Lack of resources: Higher-ups may not want to spend money on reporting software, however collecting your data shouldn't be a manual process. Sales expert David Fisher says, "It's common to analyze incomplete or small data sets and then jump to the (usually wrong) conclusion. For example, if you are analyzing call data that only comes from one representative or from one week, you don't have enough information. Make sure your sample size is big-enough and encompasses all the data sets you need."
Time management: If you spend more time fixing problems and get stuck in the day-to-day tasks, it can be hard to find time to analyze and use your data to improve your sales team performance.
Eric Quanstrom, CMO at CIENCE says, "The biggest key to avoiding bad data is the age-old saying, ‘Garbage-in, garbage-out.' Having proper structure in place is imperative for data input and collection. Quality assurance of some sort matters. The ultimate goal here in a sales organization is trust, and the dictionary definition of trust is reliance on the truth of someone or something. Reliance on inaccurate data will produce a vicious cycle of unintended consequences — not the least of which will be poor decision-making based on flawed data."
To avoid bad data in your reporting, Tyre also recommends using professional technology (like HubSpot's Sales Hub), benchmarking, throwing out outliers (the best and the worst), and looking at industry benchmarks. Importantly, don't rely solely on data — listen to live calls and recordings, and provide continuous training for your team.
Bad Data Visualizations
One of the first steps to analyzing your data is to create data visualizations or a sales dashboard. This dashboard could track metrics such as revenue, conversion rates, opportunities and prospects, sales qualified leads, average sales cycle, deals closed, and more. Below are a few examples of what not to do for your data visualizations.

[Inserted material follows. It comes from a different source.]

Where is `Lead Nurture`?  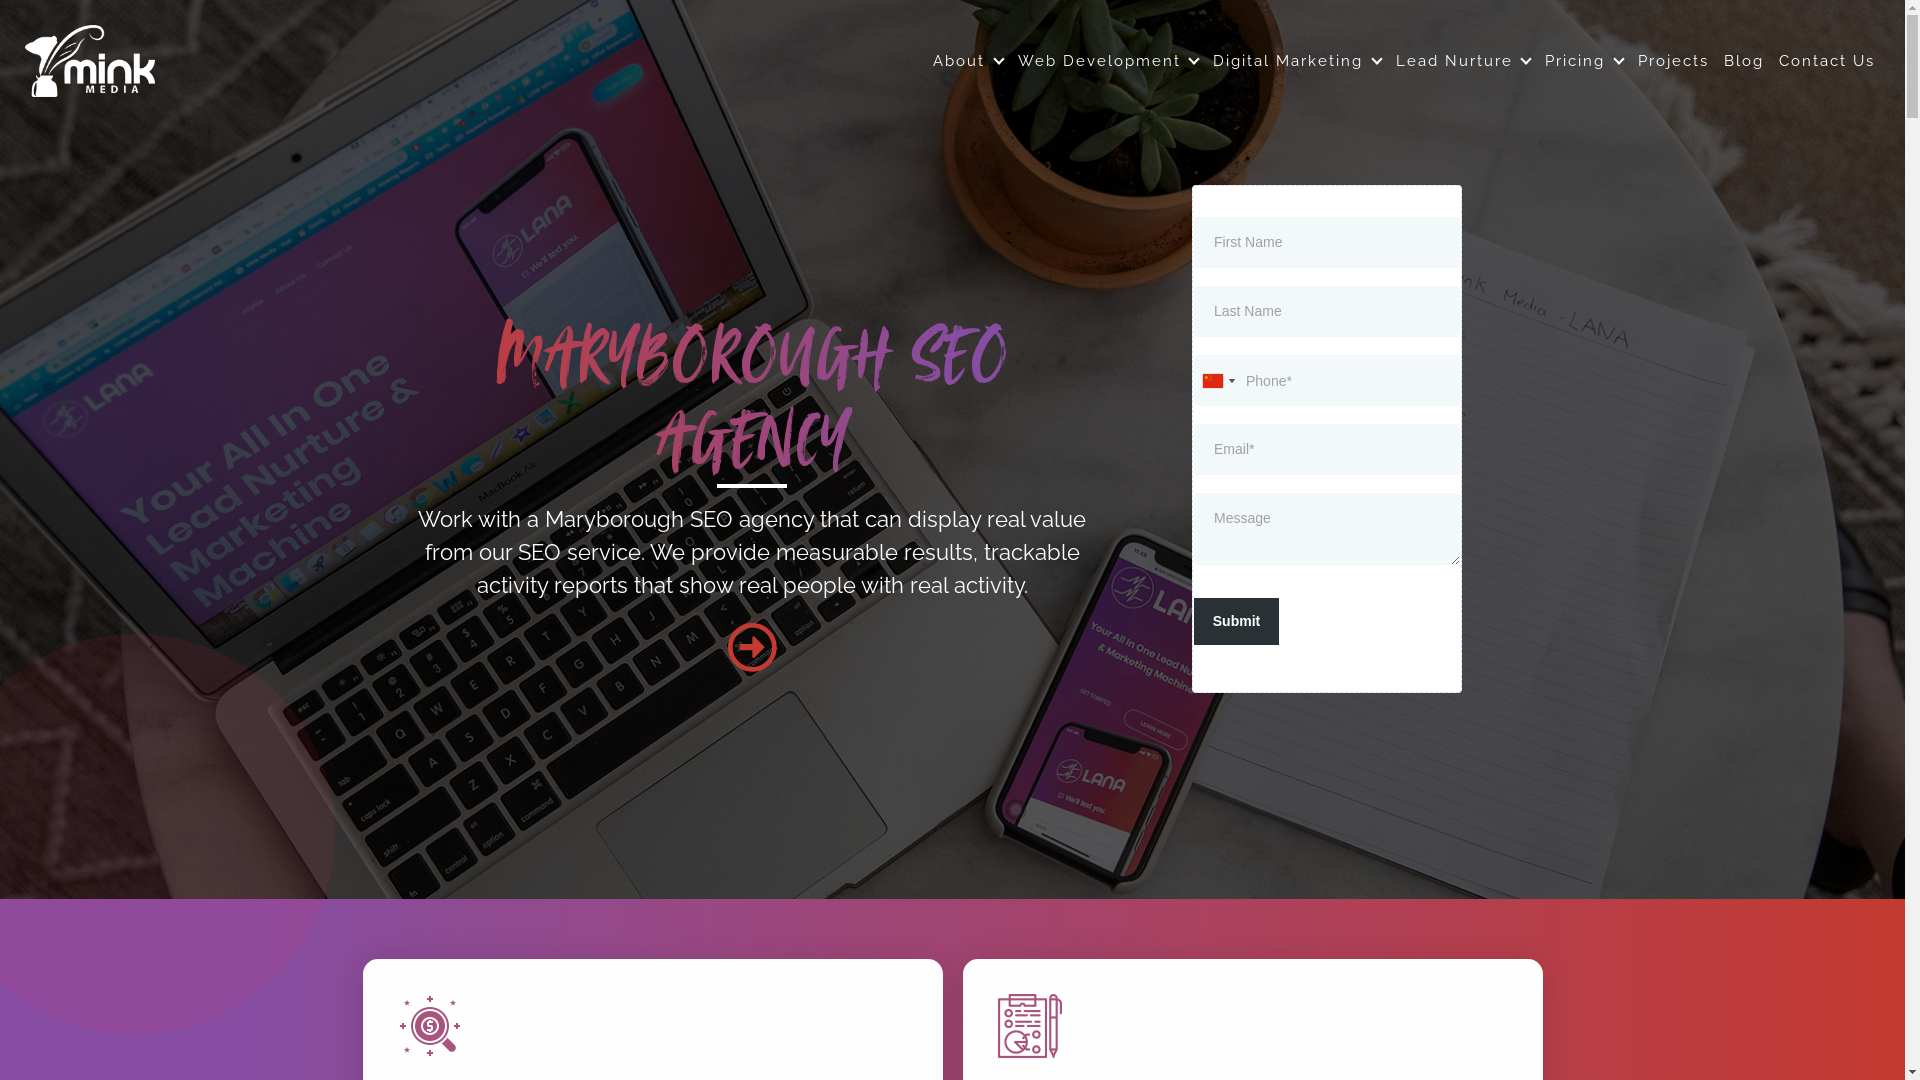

In this example, the data compares the sales cycle of three different sales reps. While this isn't inherently incorrect, you should never compare a ramping sales rep to an experienced one. Tyre says, "Don't expect all reps to ramp at the same rate — salespeople who have different learning styles should get it with a little bit more time."
If you want to compare sales cycles, you should ensure that you're comparing reps with a similar amount of experience who are working on similar deals.
In this chart, which is tracking sales progress versus goal, seasonality or month-to-month holidays and changes are not accounted for. Data visualizations should be making equal comparisons, not comparing apples to oranges.
When you create a sales progress versus goal chart, be sure to account for seasonality and take the information with a grain of salt.
This data visualization not only features poor data, but the data is incomprehensible. Choosing the right chart and understanding how to put together a visualization is important when analyzing data. This example also uses dated technology. With more advanced resources like Tableau, this data could be presented in a way that it's useful.
In order to ensure your data is accurate and reliable, conduct data cleansing and data audits. It might also be worthwhile to look at software and a CRM that can track data for you automatically.